Mohammadpur Central University College
- Motto: "Knowledge Is Power"
- Type: Private university college
- Established: 1972; 54 years ago
- Affiliations: National University of Bangladesh, University Grants Commission, Bangladesh
- Principal: Professor Dr. H.M Wali Ullah
- Academic staff: 150
- Students: 9,000 (in 2019)
- Location: MohammadMpur, Dhaka, Bangladesh 23°45′44″N 90°21′35″E﻿ / ﻿23.762276°N 90.359849°E
- Campus: Urban;
- Colors: Blue and White
- Website: mkc.edu.bd

= Mohammadpur Central University College =

Mohammadpur Central University College is an undergraduate college in Dhaka, Bangladesh established in 1972. The college is basically a merger of three independent institutions — Dhanmondi Central College, Mohammadpur College and Mohammadpur Girls College.
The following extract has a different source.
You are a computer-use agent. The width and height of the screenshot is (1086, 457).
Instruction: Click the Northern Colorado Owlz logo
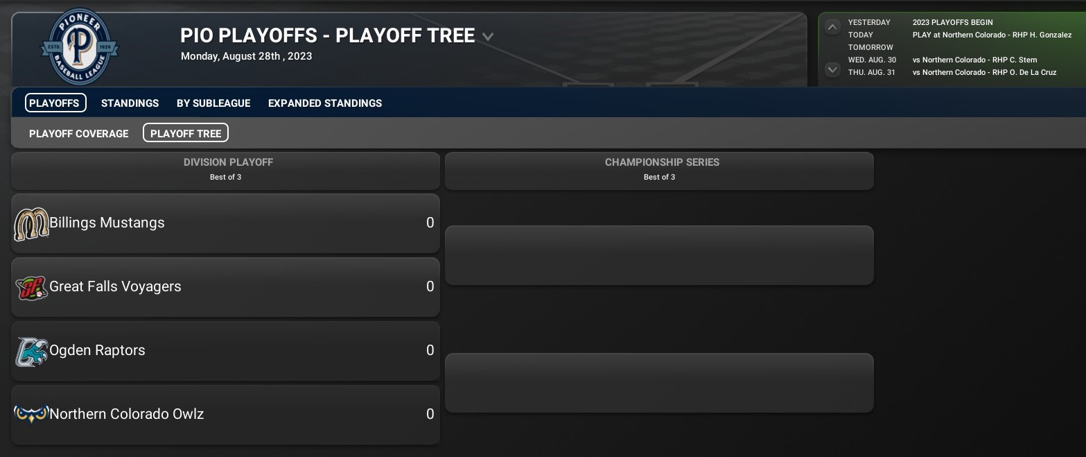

The founding committee to administer the institution was headed by Fazlul Halim Chowdhury, the longest-serving vice-chancellor of the University of Dhaka.

The college awards degrees having the National University of Bangladesh as parent institution. Teaching plans are open for its instructors to make on their own, but major examinations are held under syllabus, schedule and administration of the National University.